ブーレーズとシカゴ響のマーラー第9番。

ブーレーズの全集から、番号付の交響曲の中で最後にとっておいた9番を聴く。
オケはシカゴ響。巡り会わせが悪いのかショルティ指揮の録音は持っていないが、ジュリーニとの録音が非常に素晴らしかったので、期待感が高い。



録音は1995年だが、この全集の他の曲と同様、見通しが良い、分析的な音作りだ。しかしすかすかしたものにはならずふくらみがある。シカゴ響のマーラーと言う点で見れば、ショルティ指揮の様な硬質な強靭さは感じられないが、余力を持った感じで、全体を通して弦も管も厚く、大らかに響く。
第一楽章は、冒頭からしばらく、ゆったりとしたテンポに少し驚く。ちょうど80分ほどでCD1枚に収まる録音にしては、遅すぎないかと感じる。
第二楽章から第三楽章は、どちらかと言えば速めだろうか、きびきびとした、いいリズム感で進んで行く。

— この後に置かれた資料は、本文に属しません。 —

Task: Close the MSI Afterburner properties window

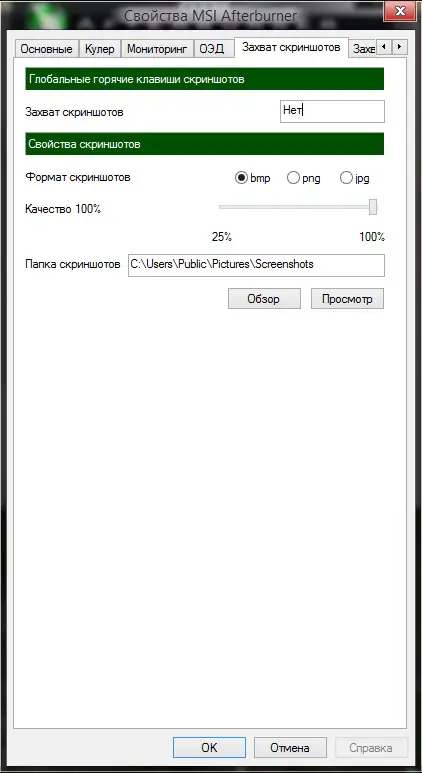Action: point(400,10)
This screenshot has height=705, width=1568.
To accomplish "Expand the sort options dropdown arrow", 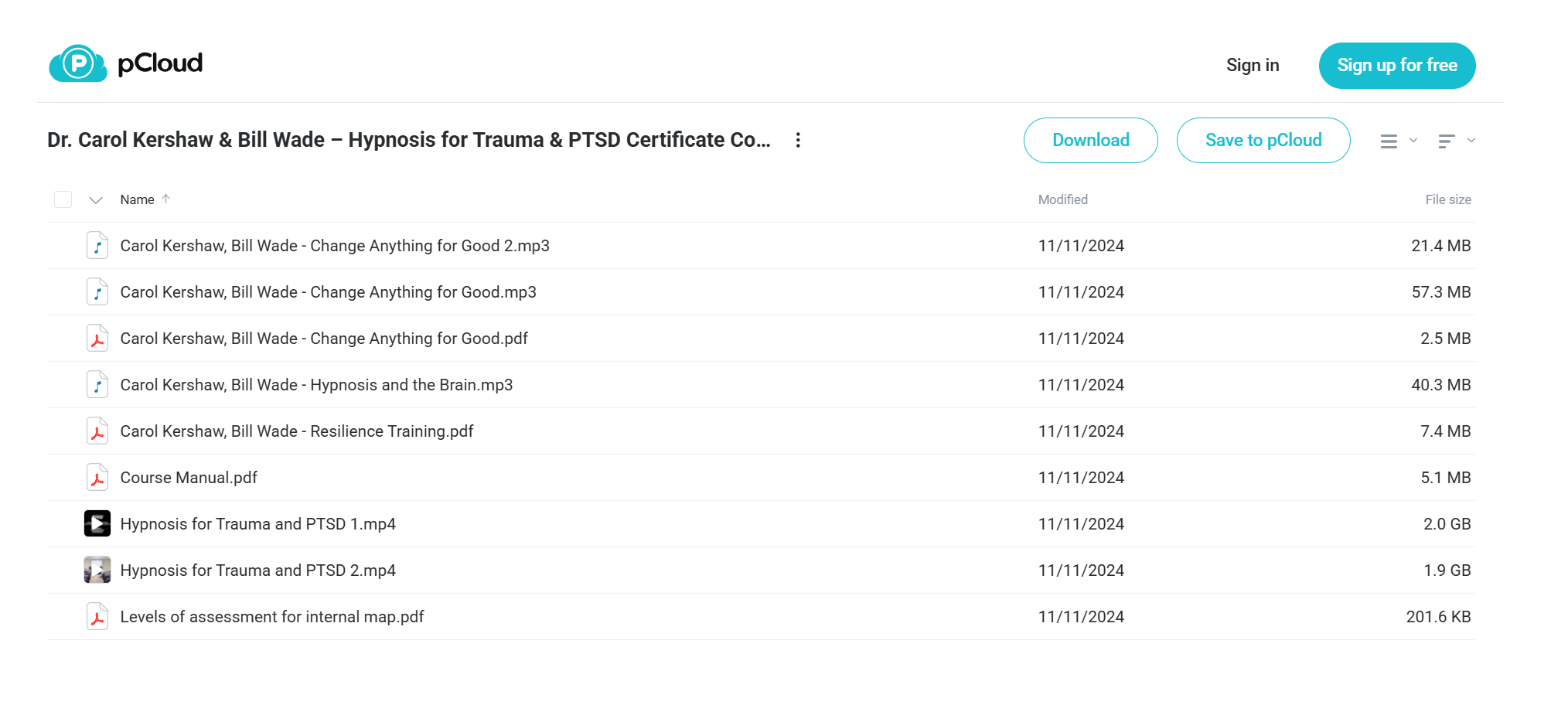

終楽章は淡々としている。もちろん盛り上がる箇所は盛り上がるのだが、力が入り過ぎない感じで、気がつけば終わりを迎える。わずか21分台、これは、カラヤンの2回の録音よりも5分ほど短い。
だが、淡白だと言う印象、あるいは物足りなさが残ったりはしない。速めで、情念の迸りとかパッションのような妙な色づけは無いが、オケの音色が温かく、豊饒で、充実感がある点では、ジュリーニ指揮の録音に通じるものがある。どちらもシカゴ響にしてはおとなしいと感じるかもしれないが、この曲にはそれがマッチしていて、ゆったりと大らかに歌わせるジュリーニ、理知的で丁寧で分析的なブーレーズ、それぞれに素晴らしい。